Arno Geiger (geb. 1968) gewann im Jahr 2005 den damals erstmals verliehenen Deutschen Buchpreis für seinen Roman »Es geht uns gut«, der die Geschichte einer österreichischen Familie mit ihren Verwicklungen in der Nazizeit aus der Sicht eines Nachgeborenen erzählt.

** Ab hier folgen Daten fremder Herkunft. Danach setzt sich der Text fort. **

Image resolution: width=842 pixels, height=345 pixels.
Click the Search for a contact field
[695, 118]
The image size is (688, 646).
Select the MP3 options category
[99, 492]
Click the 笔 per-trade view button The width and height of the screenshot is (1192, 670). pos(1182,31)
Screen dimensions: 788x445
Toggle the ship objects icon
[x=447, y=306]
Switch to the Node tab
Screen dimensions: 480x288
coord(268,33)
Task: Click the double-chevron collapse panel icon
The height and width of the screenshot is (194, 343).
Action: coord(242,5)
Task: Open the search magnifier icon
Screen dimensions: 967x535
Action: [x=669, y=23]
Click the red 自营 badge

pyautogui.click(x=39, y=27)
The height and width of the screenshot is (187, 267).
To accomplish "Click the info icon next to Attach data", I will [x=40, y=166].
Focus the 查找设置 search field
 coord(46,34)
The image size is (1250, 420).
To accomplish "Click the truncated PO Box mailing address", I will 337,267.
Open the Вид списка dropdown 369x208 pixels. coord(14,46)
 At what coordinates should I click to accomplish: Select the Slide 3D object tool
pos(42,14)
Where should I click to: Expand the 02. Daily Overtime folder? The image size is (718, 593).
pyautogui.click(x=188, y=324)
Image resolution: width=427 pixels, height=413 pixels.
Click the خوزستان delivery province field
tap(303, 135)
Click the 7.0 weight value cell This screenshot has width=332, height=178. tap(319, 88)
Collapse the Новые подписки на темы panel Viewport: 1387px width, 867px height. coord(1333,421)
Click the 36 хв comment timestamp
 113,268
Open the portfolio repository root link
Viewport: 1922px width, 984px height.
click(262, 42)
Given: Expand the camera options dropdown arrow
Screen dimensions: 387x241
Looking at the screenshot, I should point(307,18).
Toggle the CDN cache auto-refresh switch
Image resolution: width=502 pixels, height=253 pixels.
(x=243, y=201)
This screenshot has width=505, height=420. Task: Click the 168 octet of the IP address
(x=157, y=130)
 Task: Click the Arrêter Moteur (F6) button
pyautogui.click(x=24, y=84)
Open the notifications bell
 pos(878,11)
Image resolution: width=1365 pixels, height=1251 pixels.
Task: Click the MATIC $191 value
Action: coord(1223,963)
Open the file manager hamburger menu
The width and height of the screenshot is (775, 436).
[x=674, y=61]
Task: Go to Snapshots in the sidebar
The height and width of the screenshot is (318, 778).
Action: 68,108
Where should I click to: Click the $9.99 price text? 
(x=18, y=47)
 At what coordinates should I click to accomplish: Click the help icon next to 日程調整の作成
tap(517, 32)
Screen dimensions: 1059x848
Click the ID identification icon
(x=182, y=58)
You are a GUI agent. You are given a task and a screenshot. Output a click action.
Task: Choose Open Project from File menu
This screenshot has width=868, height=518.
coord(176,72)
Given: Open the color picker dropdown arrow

Sein neues Buch »Der alte König in seinem Exil« ist eine Mischung aus autobiografischer Erzählung und Essay. Es erzählt die Geschichte seines Vaters, genauer die Entwicklung von dessen Demenzerkrankung bis hin zu seinem Tod. Was die Angehörigen zuerst nur als ein Sich-Gehenlassen, als Lustlosigkeit oder mangelndes Interesse interpretieren, stellt sich mit der Zeit als ernsthafte Erkrankung heraus. Bald ist der Vater auf ständige Betreuung angewiesen, und Arno Geiger verbringt viel Zeit mit ihm. Eigentlich hatte er seine Beziehung zum Vater emotional bereits abgeschrieben, aber erstaunlicherweise findet er durch die Krankheit einen Weg zurück zu ihm. Es fängt damit an, dass er als Schriftsteller erstaunt ist über die Formulierungen, die der Vater findet und erfindet:
Es waren Sätze, die auch ein Held von Franz Kafka oder Thomas Bernhard gesagt haben könnte, ich dachte mir, da haben sich zwei gefunden, ein an Alzheimer erkrankter Mann und ein Schriftsteller.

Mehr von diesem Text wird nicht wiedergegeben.